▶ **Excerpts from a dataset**
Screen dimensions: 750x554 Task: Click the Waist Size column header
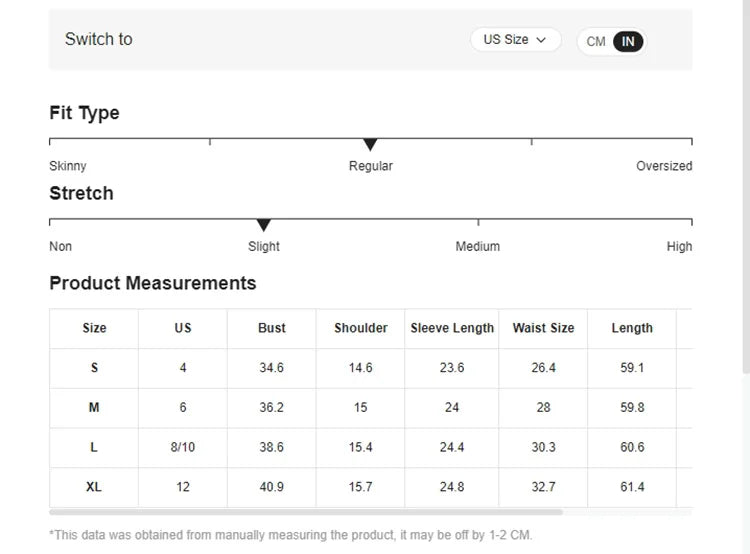[x=543, y=328]
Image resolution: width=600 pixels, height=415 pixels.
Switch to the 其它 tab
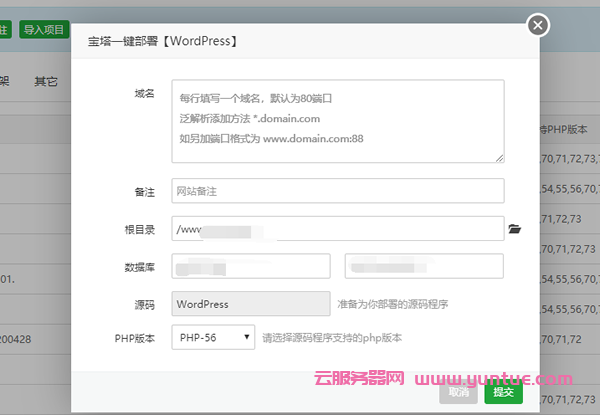(x=46, y=81)
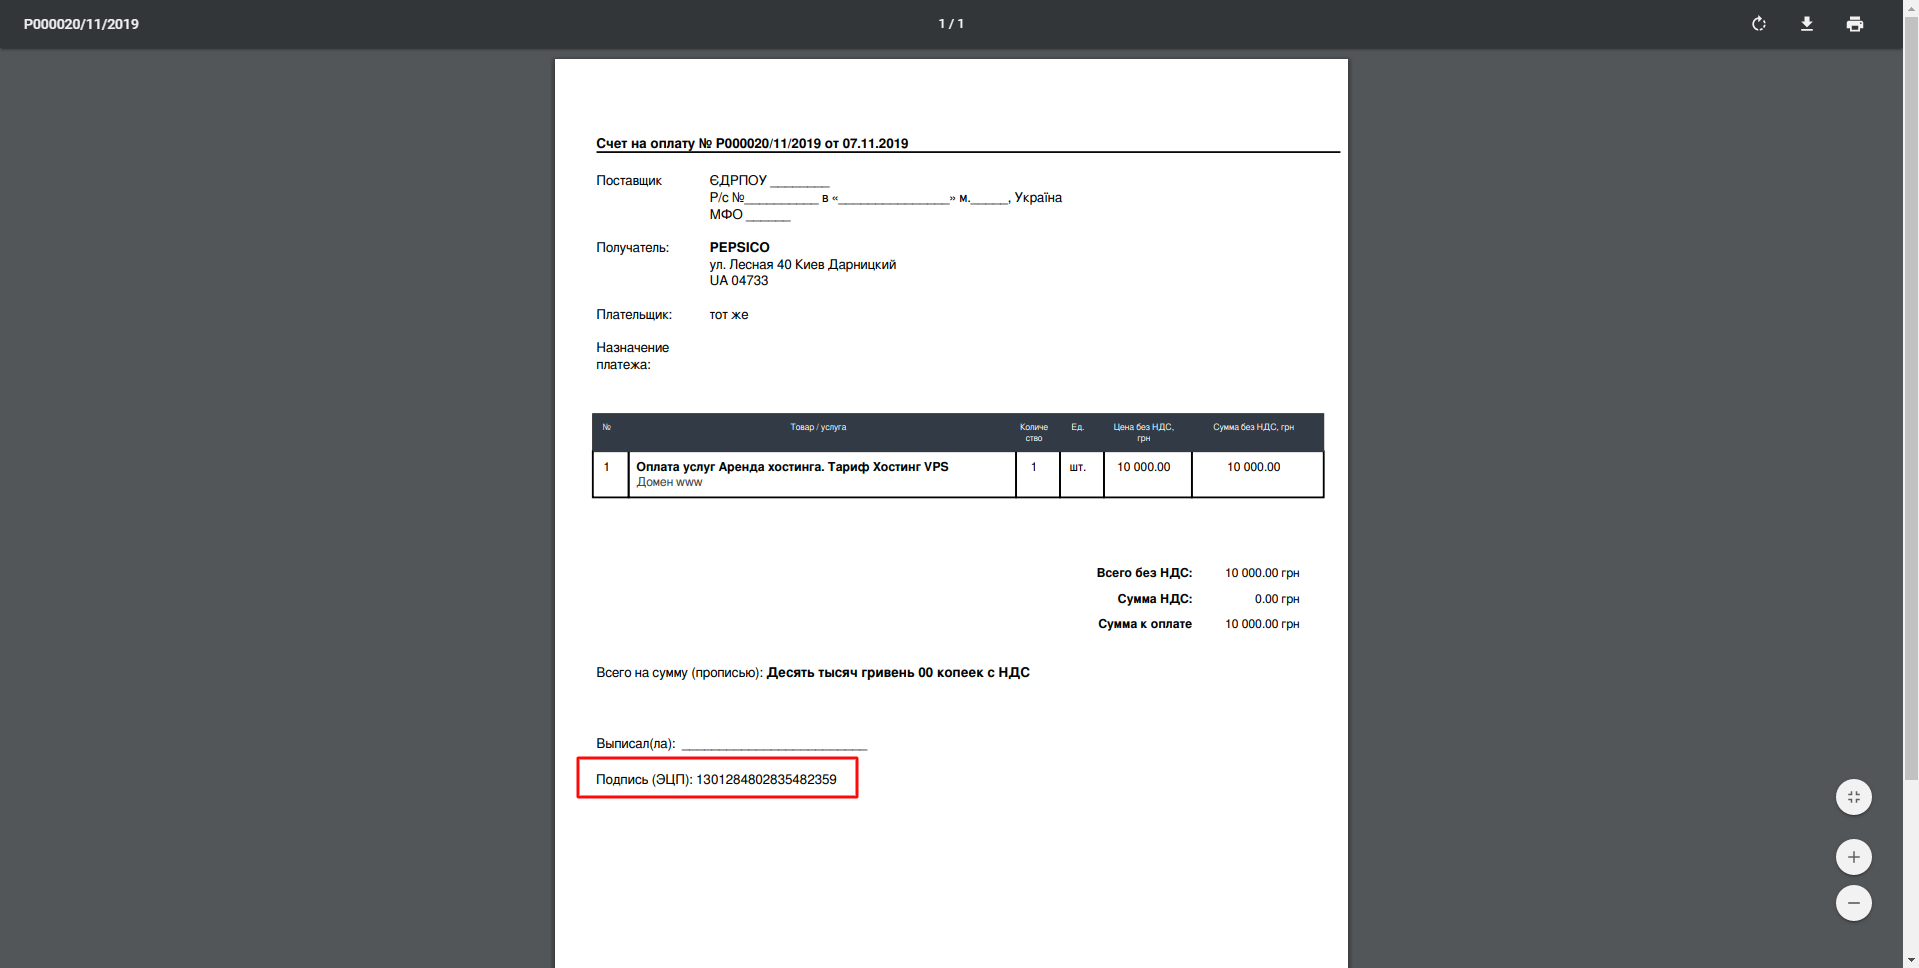Rotate the PDF document clockwise
This screenshot has width=1919, height=968.
pos(1758,24)
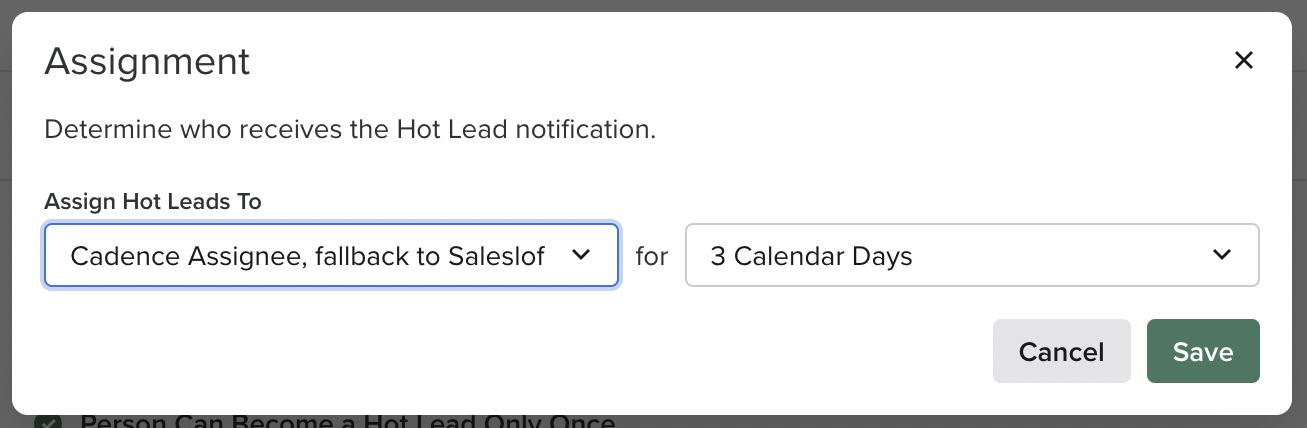The image size is (1307, 428).
Task: Click the Hot Lead notification description text
Action: click(x=350, y=129)
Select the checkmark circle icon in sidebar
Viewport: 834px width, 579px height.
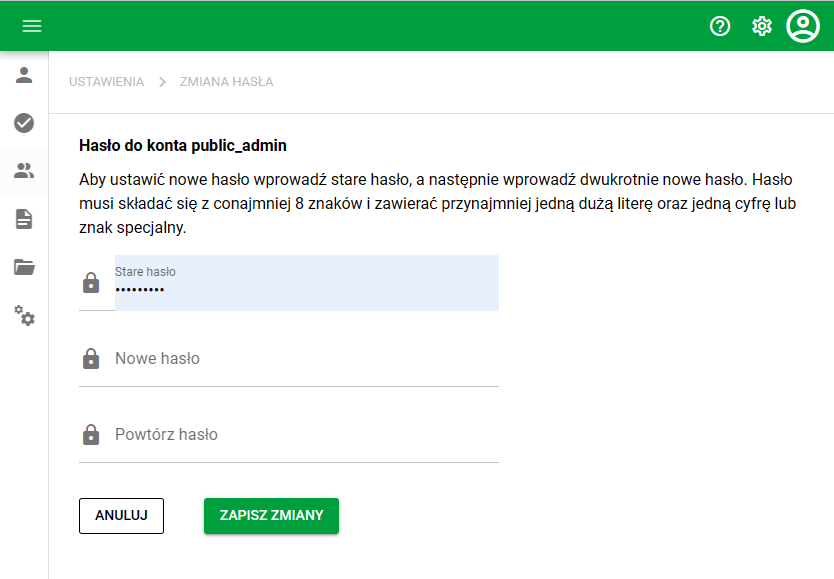point(24,123)
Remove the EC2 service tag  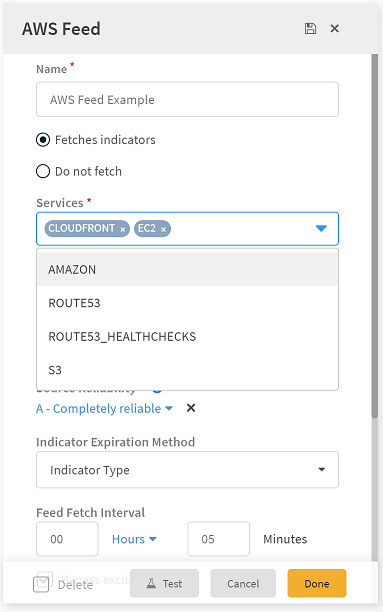click(164, 230)
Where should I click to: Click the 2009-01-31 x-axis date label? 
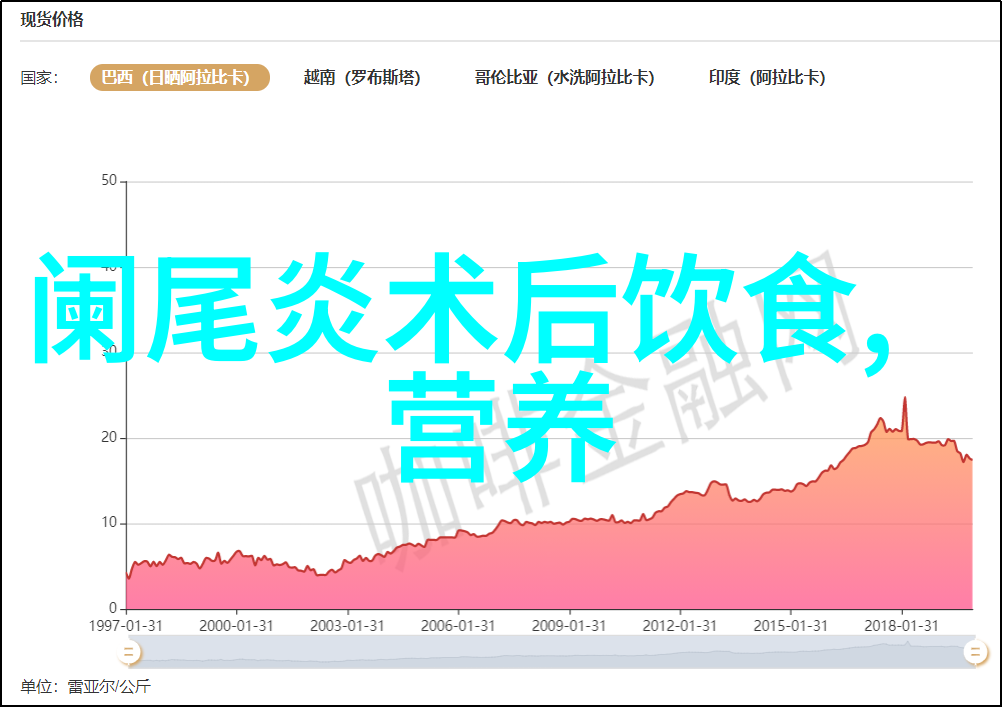tap(570, 625)
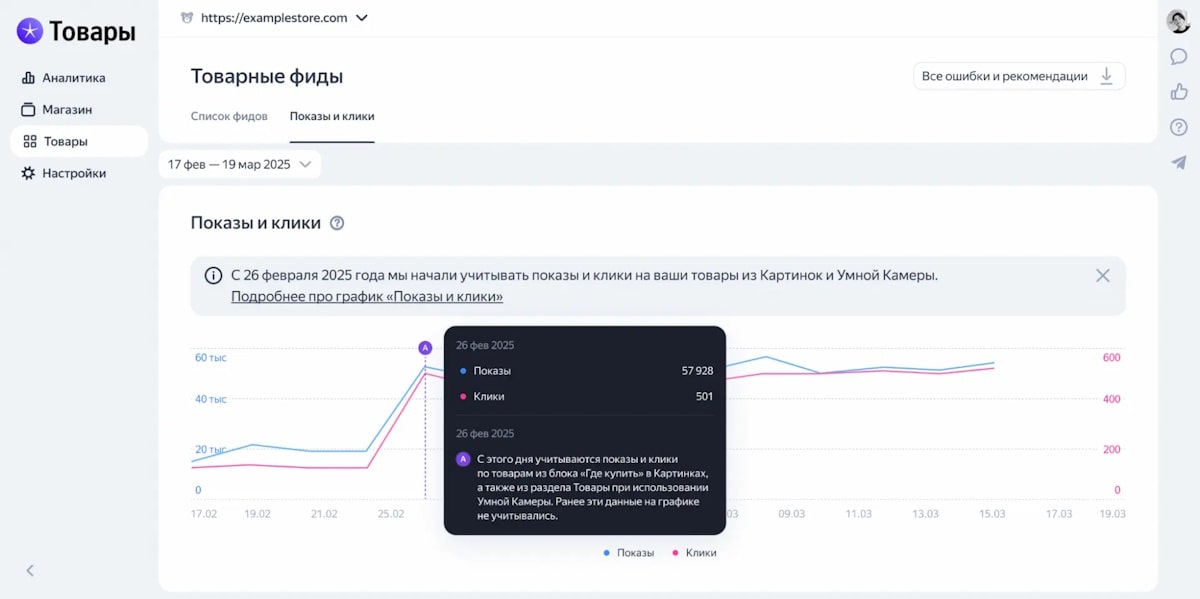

▶ **PROBLEM TO SOLVE**
Begin at the top of the records above and retype each line exactly until the line containing "Image resolution: width=600", which is included. Skip all pictures.

▶ **RESULT**
Screen dimensions: 750x554 Task: Click the Waist Size column header
[x=543, y=328]
Image resolution: width=600 pixels, height=415 pixels.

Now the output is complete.